Leslie Banks a popular stage and screen actor of the 1930s and ’40s.

 

Leslie Banks was an English theatre and cinema actor, director, and producer best remembered for playing gruff, menacing characters in black-and-white films of the 1930s and 1940s.

 

Leslie Banks, CBE (June 9, 1890 –  April 21, 1952)

Leslie Banks, CBE
(June 9, 1890 – April 21, 1952)

 

Leslie Banks was born June 9, 1890 in West Derby, Liverpool, Lancashire, England to George and Emily Banks. Banks attended school in Scotland at Glenalmond College and later studied at Keble College, Oxford. He joined British actor F.R. Benson’s company and made his acting debut in October 1911 at the town hall, Brechin, playing Old Gobbo in “The Merchant of Venice”. From 1912-1913, Banks then toured the United States and Canada with the British husband and wife team Henry V. Esmond and Eva Moore. Returning to London, he appeared for the first time on the West End stage at the Vaudeville Theatre on 5 May 1914, as Lord Murdon in “The Dangerous Age”. During WWI, Banks served with the Essex Regiment 1914-1918 and received injuries that left his face partially scarred and paralyzed. During his acting career he would use this injury to good effect by showing the unblemished side of his face when playing comedy or romance and the scarred, paralyzed side of his face when playing drama or tragedy. After the war, Banks joined the Birmingham Repertory Theatre, one of the most influential companies in the history of the English Stage, establishing himself as a leading dramatic actor known for his powerful stage performances. Making his New York stage debut in 1924 as Captain Hook in “Peter Pan”, Brooks continued to work in both London and New York and won trans-Atlantic fame. It was when he was in New York that American film producer Kenneth Macgowan persuaded him to go to Hollywood and make his stage debut there in “The Hounds of Zaroff” in 1932.

 

Leslie Banks in "The Most Dangerous Game" (1932)

Leslie Banks in
“The Most Dangerous Game” (1932)

 

In his first film role, Leslie Bank’s formidable bulk and intimidating persona served him well as a diabolical Russian hunter of human prey in “The Most Dangerous Game” (1932) which co-starred popular actors Joel McCrea and Fay Wray. Other film roles included Alfred Hitchcock’s “The Man Who Knew Too Much” (1934) with Peter Lorre, “Fire Over England” (1937) with Laurence Olivier and Vivien Leigh, “Jamaica Inn” (1939) with Charles Laughton and Maureen O’Hara, as the eccentric Inspector Anthony Slade in “The Arsenal Stadium Mystery” (1939), Laurence Olivier’s “Henry V” (1944), and David Lean’s “Madeleine” (1950) with Ann Todd and Norman Wooland. During this time of his career, Banks divided his time between Britain and the United States and between film and theatre. Other theatre roles of note included Petruchio in “The Taming of the Shrew” (1937), the schoolmaster in “Goodbye, Mr Chips” (1938), and James Jarvis in the Kurt Weill musical “Lost in the Stars” (1950).

 

Leslie Banks as the diabolical Russian hunter of human prey in "The Most Dangerous Game" (1932)
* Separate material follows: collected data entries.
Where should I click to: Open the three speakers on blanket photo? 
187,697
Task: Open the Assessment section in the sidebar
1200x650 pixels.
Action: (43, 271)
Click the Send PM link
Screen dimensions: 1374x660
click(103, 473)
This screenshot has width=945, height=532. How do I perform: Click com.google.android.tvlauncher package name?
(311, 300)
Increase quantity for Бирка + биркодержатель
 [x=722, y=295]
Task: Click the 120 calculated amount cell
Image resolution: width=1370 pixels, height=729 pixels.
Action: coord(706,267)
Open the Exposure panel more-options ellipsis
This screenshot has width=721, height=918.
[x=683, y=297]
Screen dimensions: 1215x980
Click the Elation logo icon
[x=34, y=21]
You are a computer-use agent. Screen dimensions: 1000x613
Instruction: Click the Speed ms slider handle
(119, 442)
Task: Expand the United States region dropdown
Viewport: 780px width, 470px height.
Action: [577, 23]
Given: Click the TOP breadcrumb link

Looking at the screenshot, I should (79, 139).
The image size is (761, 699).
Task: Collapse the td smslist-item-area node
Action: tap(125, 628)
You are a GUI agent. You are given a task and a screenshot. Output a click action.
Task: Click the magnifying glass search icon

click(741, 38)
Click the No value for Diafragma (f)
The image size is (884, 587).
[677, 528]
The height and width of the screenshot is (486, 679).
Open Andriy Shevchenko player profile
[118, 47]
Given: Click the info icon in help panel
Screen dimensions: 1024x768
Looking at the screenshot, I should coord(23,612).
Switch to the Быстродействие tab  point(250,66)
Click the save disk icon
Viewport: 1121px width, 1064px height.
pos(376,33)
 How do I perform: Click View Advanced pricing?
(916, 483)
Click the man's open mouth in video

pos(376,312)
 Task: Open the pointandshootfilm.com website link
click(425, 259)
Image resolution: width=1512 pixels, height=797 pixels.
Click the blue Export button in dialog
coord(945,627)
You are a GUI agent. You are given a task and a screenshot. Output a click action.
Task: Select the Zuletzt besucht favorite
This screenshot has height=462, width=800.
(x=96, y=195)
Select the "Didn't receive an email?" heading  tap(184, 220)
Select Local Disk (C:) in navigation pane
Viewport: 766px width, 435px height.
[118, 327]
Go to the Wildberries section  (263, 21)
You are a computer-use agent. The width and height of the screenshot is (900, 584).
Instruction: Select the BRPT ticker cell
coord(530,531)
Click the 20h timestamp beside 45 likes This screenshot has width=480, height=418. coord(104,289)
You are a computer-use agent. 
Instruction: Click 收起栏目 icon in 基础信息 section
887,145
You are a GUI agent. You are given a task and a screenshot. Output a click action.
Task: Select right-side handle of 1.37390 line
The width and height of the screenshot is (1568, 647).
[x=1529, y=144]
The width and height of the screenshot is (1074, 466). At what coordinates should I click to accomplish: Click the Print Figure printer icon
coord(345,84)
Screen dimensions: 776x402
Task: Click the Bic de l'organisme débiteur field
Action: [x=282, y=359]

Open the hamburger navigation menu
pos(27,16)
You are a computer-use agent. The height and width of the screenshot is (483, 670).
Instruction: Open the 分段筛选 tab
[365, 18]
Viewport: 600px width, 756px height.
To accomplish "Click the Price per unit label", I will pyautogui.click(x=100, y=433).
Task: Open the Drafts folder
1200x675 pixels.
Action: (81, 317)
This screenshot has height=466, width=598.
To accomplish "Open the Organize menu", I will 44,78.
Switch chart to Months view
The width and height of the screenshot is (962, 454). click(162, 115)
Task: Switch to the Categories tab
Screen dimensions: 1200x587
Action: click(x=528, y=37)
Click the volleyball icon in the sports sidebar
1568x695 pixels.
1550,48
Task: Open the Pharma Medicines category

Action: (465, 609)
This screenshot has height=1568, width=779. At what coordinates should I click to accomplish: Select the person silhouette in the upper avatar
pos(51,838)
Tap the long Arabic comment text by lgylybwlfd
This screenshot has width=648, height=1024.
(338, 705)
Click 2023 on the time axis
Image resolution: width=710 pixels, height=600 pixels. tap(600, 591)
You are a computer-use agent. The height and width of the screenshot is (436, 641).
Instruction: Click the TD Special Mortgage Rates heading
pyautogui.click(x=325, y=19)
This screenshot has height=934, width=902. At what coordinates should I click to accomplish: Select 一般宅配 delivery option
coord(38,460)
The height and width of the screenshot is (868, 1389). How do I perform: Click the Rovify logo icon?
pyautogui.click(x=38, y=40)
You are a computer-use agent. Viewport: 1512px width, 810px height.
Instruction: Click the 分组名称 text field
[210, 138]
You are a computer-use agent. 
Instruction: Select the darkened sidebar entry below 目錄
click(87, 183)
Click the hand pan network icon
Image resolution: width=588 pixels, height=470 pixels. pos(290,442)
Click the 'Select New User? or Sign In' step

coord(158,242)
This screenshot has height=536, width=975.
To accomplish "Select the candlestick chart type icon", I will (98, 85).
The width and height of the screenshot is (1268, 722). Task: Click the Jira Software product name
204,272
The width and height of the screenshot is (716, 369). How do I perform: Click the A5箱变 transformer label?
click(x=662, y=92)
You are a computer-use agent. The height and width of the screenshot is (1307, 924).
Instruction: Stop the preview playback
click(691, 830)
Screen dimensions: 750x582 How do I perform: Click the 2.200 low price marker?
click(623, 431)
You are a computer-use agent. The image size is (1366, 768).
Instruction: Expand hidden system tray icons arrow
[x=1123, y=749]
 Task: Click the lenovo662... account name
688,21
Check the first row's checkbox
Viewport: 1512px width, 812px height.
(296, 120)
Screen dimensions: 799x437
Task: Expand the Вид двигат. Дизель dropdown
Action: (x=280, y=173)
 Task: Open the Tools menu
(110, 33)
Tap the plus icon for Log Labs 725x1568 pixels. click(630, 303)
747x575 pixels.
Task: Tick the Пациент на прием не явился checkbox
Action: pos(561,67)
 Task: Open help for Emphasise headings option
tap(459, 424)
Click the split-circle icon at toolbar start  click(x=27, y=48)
Leslie Banks as the diabolical Russian hunter of human prey
in”The Most Dangerous Game” (1932)

 

Leslie Banks married Gwendoline Haldane Unwin in 1915 and the couple had three daughters together, Daphne, Virginia, and Evangeline. Their daughter Evangeline Banks is the mother of actors Matthew Evans and Serena Evans.
In 1950 Banks was appointed a Commander of the Order of the British Empire for his services to theatre in 1950, the year in which he made both his final stage and film appearances.
Leslie Banks died from a stroke on April 21, 1952 in London, England. He was sixty one years old.